Finding Quality Links in Your Competitor’s Profile

This is an image of SEO that is with an article about the importance of SEO and quality links. Ever since we were little,we’ve been taught that stealing is wrong. And rightfully so!Taking something that doesn’t belong to you is never a good thing and it’s often a punishable offense—even for SEO. Taking content from another website or plagiarizing blogs will certainly land you with a hefty penalty from Google: one that sends you down the ladder of search results until you’re no longer on the first, second or even tenth page of results! And while any website that’s stealing content is sure to be caught by Google, there is one way to get ahead by taking something that’s not yours—however it could hardly be called stealing, since you’re merely copying an idea with your own methods and execution. What are we talking about? Finding quality links in your competitor’s link profile, of course!

Observing their tactics

Finding quality links through your competition isn’t about stealing those links—it’s about figuring out what they did to get them in the first place. Do they have a partnership with a high profile website? Have bloggers linked to their content more than yours? Did they have a piece of press that created a mega-link to their site? Take a gander through your competitor’s link profile to see where their links are coming from, then try to draw your own connections to the same or similar sites. Being able to see what types of links, how many links and the quality of those links will put you on the right track to bolstering your own linking profile—maybe in half the time it took your competition to create theirs! Another thing to look at is how their site itself is set up. Perhaps they’ve garnered quality links because their title tags and meta-data are out of this world? It’s the little things like this that can leave you behind if you’re not on top of it.

Improve on their methods

We all like to think that we’re better than our competitors, however this isn’t always the case in every facet of business.
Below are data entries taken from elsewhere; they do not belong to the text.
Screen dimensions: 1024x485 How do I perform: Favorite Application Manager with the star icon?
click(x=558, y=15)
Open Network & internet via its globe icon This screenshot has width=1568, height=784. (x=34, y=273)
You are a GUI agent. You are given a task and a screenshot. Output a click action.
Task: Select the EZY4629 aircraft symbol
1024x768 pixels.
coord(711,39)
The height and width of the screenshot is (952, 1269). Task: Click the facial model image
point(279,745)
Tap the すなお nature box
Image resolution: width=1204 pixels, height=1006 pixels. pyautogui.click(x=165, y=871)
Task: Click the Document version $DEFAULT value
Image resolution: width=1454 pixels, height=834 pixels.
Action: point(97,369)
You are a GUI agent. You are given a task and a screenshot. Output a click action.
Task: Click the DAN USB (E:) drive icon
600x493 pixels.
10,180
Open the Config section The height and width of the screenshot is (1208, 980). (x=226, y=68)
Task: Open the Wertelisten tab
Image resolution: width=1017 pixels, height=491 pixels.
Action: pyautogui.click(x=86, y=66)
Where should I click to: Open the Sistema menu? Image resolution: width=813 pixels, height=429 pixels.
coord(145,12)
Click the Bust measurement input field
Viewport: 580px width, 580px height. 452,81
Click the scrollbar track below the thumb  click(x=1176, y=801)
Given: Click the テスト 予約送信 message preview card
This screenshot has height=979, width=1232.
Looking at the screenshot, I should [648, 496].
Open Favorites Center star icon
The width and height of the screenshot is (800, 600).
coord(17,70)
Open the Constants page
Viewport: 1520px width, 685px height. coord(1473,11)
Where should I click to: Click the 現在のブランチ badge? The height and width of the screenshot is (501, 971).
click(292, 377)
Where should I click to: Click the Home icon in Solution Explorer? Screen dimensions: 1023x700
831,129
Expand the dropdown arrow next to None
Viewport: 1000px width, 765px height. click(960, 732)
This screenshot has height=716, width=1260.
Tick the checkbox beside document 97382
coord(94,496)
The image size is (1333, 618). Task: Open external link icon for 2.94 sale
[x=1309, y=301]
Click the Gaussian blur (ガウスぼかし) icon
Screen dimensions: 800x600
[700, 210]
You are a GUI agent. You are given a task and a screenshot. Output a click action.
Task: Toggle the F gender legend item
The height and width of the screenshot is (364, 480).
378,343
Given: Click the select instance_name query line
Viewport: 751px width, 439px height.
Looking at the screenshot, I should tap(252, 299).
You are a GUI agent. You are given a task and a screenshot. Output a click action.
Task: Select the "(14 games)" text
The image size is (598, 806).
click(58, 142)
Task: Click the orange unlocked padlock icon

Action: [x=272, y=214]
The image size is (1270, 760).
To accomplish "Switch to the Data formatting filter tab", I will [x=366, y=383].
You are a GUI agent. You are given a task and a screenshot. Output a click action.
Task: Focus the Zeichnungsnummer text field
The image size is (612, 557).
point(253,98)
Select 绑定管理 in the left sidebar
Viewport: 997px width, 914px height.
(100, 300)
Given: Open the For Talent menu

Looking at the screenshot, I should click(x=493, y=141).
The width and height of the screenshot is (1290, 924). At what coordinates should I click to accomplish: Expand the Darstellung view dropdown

Someone is always going to do something better than you and you’re always going to do something better than anyone else. It’s important to figure out what you do well and what you do poorly because when you start to observe your competition, you can take from them tips to improve your poor performance in some areas. Does your competition get most of its quality links from high-profile bloggers? If so, what content are they producing that garners these links and how can you get on board with this? The answer might be as simple as finding a good content writer to help you produce your own high quality, unique content. When you borrow and build on the tactics that your competition executed better than you did, you’re putting yourself on the path to a more encompassing success—one that takes into account your negatives and turns them into positives that you can build on. When you do this, you’ll turn your weaknesses into strengths and blow past your competition when it comes to link building and garnering quality links back to you.

Do more

When you do catch up to your competition, it’s important not to let this benchmark become the standard by which you measure your success. The moment that you stop innovating and building on your link profile is the moment you’ve left yourself open for the competition to pass you by again. Keep looking for those high quality links and make sure that your competition stays stagnant while you power ahead.